Daftar Tugas »
(A) Salin bagian teks tentang penanggulangan kemiskinan, dimulai dari kata-kata yang memuat "Kedua data ini" dan berhenti setelah "Sumatera Barat ini.".
(B) Ringkaslah teks tentang penanggulangan kemiskinan dalam dua kalimat.
(C) Menurut teks tentang penanggulangan kemiskinan, data mikro untuk program-program penanggulangan kemiskinan selama ini berasal dari mana?

Teks Kutipan »
----

Meskipun ada beberapa program pemerintah yang cukup baik dengan peningkatan kualitas sumber daya manusia (SDM) melalui PNPM Mandiri, BOS untuk tingkat SD dan SMP, serta jaminan pelayanan kesehatan masyarakat yang kurang mampu. Namun program yang baik akan tidak tepat sasaran apabila pemerintah dalam hal ini pemerintah daerah tidak mampu mengarahkan masyarakat marginal yang menerima program tersebut untuk mendistribusikan dananya bagi hal-hal yang produktif, sehingga oportunity cost dapat ditekan dan meningkatkan produktifitas masyarakat itu sendiri.
Sebagai contoh, dengan gratisnya sebagian dari uang sekolah baik itu buku pelajaran, uang pembangunan dan beberapa komponen biaya yang semestinya dan selama ini menjadi beban biaya oleh masyarakat dan kini di tanggung pemerintah, sepatutnya masyarakat dapat mengalihkan pos anggaran biaya tersebut untuk keperluan lain yang bermanfaat bagi peningkatan taraf kehidupannya. Jangan sampai program ini menjadi paradoks economic. Disatu sisi masyarakat tidak perlu lagi membeli buku pelajaran namun sisi lainnya masyarakat meningkatkan pembelian untuk keperluan konsumtif lainnya. Demikian juga BLT yang sepatutnya untuk menutupi defisit biaya akibat kenaikan BBM, malah dipergunakan sebagai modal untuk baampok di lapau atau pasang togel.
Faktor kedua yang dapat mengakibatkan gagalnya program penanggulangan kemiskinan adalah kurangnya pemahaman berbagai pihak tentang penyebab kemiskinan itu sendiri sehingga program-program pembangunan yang ada tidak didasarkan pada isu-isu kemiskinan, yang penyebabnya berbeda-beda secara lokal.
Sebagaimana diketahui, data dan informasi yang digunakan untuk program-program penanggulangan kemiskinan selama ini adalah data makro hasil Survei Sosial dan Ekonomi Nasional (Susenas) oleh BPS dan data mikro hasil pendaftaran keluarga prasejahtera dan sejahtera I oleh BKKBN.
Kedua data ini pada dasarnya ditujukan untuk kepentingan perencanaan nasional yang sentralistik, dengan asumsi yang menekankan pada keseragaman dan fokus pada indikator dampak. Pada kenyataannya, data dan informasi seperti ini tidak akan dapat mencerminkan tingkat keragaman dan kompleksitas yang ada di Indonesia sebagai negara besar yang mencakup banyak wilayah yang sangat berbeda, baik dari segi ekologi, organisasi sosial, sifat budaya, maupun bentuk ekonomi yang berlaku secara lokal seperti Provinsi Sumatera Barat ini.

----

Bahan »
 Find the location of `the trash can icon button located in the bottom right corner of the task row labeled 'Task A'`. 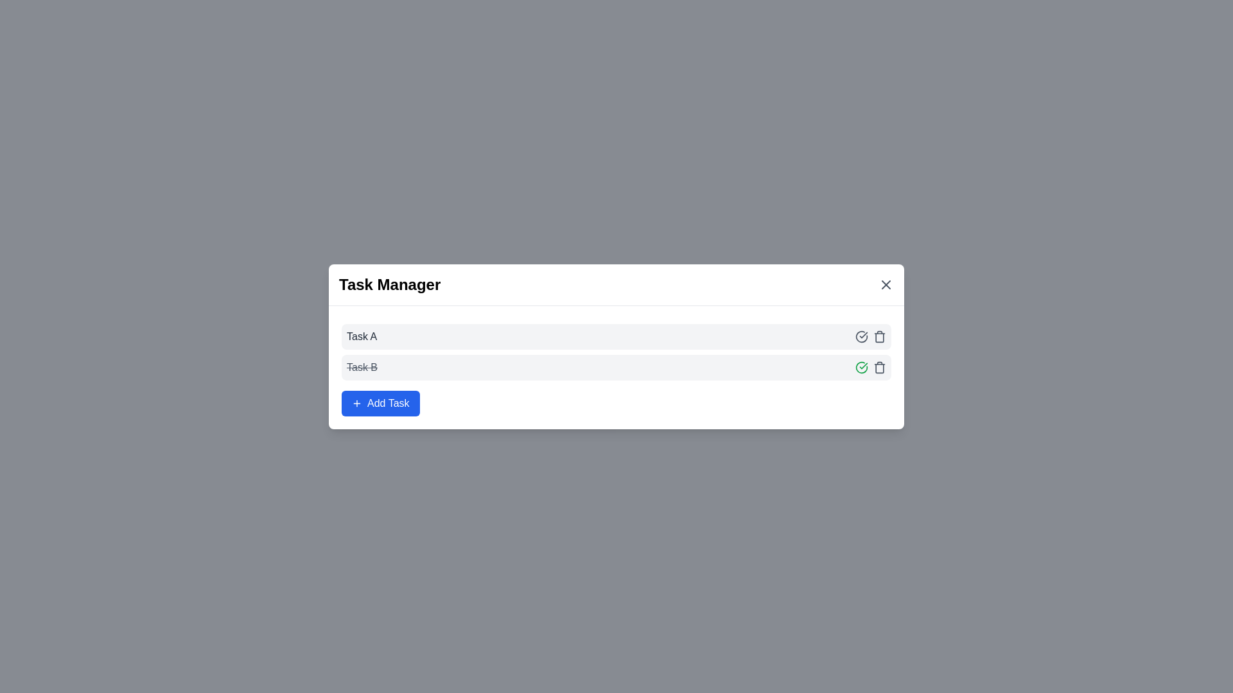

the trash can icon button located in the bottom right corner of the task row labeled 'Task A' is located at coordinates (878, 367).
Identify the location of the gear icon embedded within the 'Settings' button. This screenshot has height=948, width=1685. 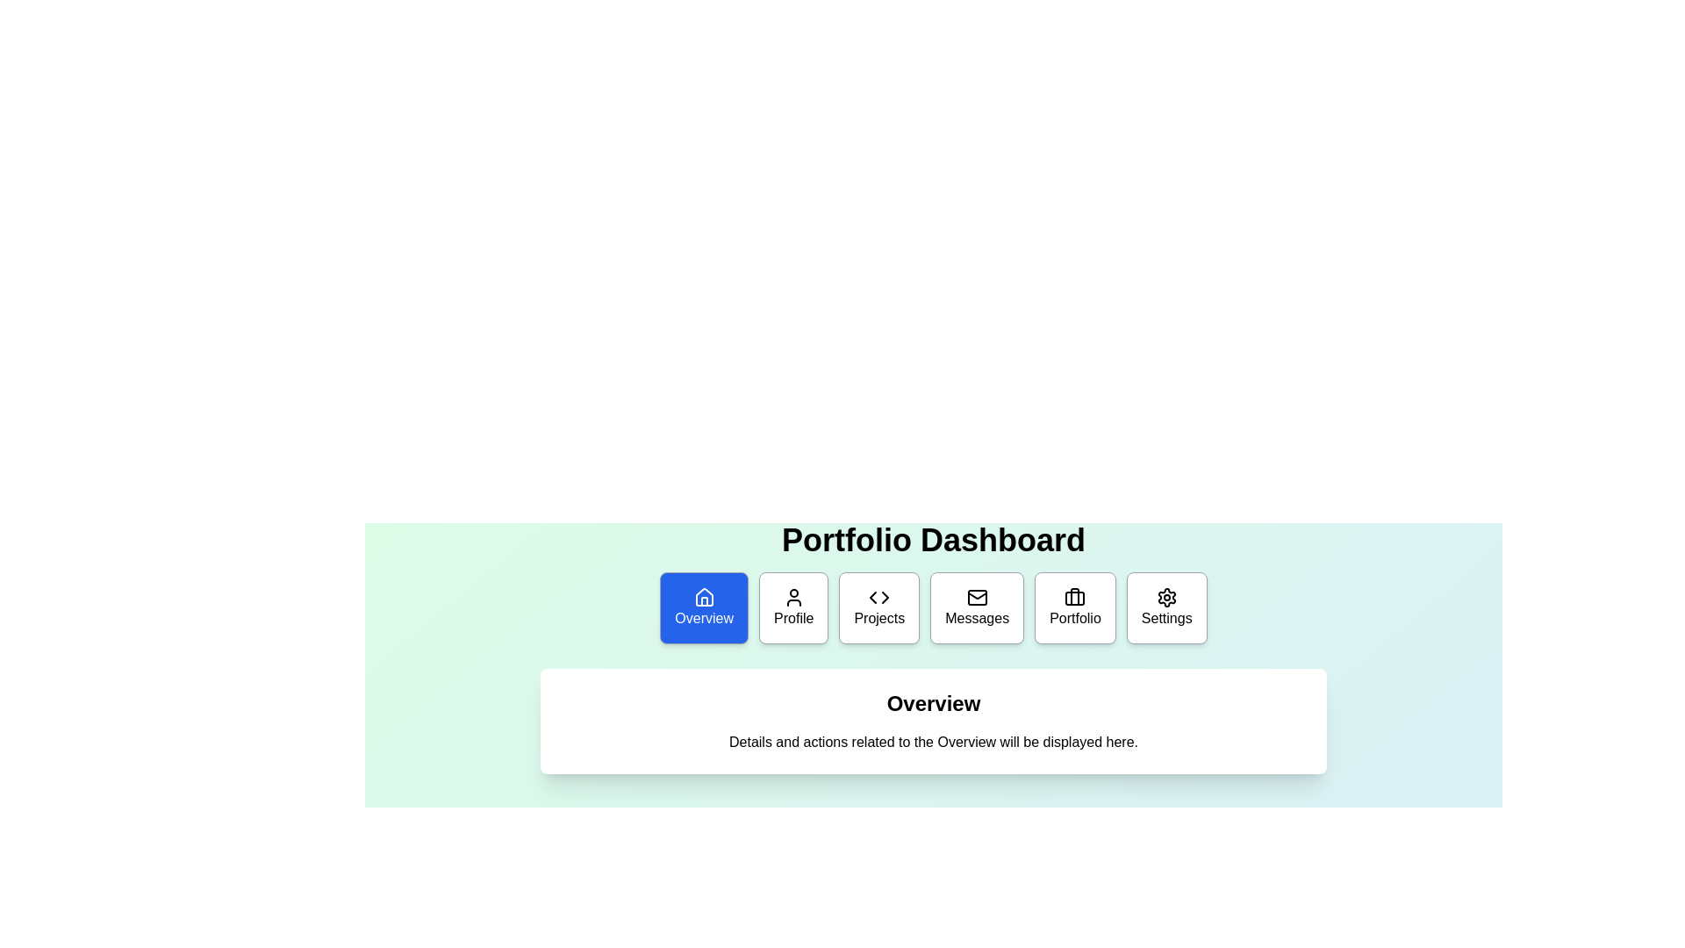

----

Jawaban »
(A)
Kedua data ini pada dasarnya ditujukan untuk kepentingan perencanaan nasional yang sentralistik, dengan asumsi yang menekankan pada keseragaman dan fokus pada indikator dampak. Pada kenyataannya, data dan informasi seperti ini tidak akan dapat mencerminkan tingkat keragaman dan kompleksitas yang ada di Indonesia sebagai negara besar yang mencakup banyak wilayah yang sangat berbeda, baik dari segi ekologi, organisasi sosial, sifat budaya, maupun bentuk ekonomi yang berlaku secara lokal seperti Provinsi Sumatera Barat ini.

(B) Program pemerintah seperti PNPM Mandiri, BOS, dan jaminan pelayanan kesehatan bisa tidak tepat sasaran jika pemerintah daerah tidak mampu mengarahkan masyarakat marginal penerimanya untuk memakai dana bagi hal-hal yang produktif, misalnya ketika biaya sekolah yang ditanggung pemerintah atau BLT justru dialihkan ke keperluan konsumtif atau untuk pasang togel. Faktor kedua kegagalan penanggulangan kemiskinan adalah kurangnya pemahaman tentang penyebab kemiskinan yang berbeda-beda secara lokal, sedangkan data Susenas dari BPS dan data BKKBN yang digunakan selama ini ditujukan untuk perencanaan nasional yang sentralistik sehingga tidak mencerminkan keragaman wilayah seperti Provinsi Sumatera Barat.

(C) Data mikro tersebut berasal dari hasil pendaftaran keluarga prasejahtera dan sejahtera I oleh BKKBN.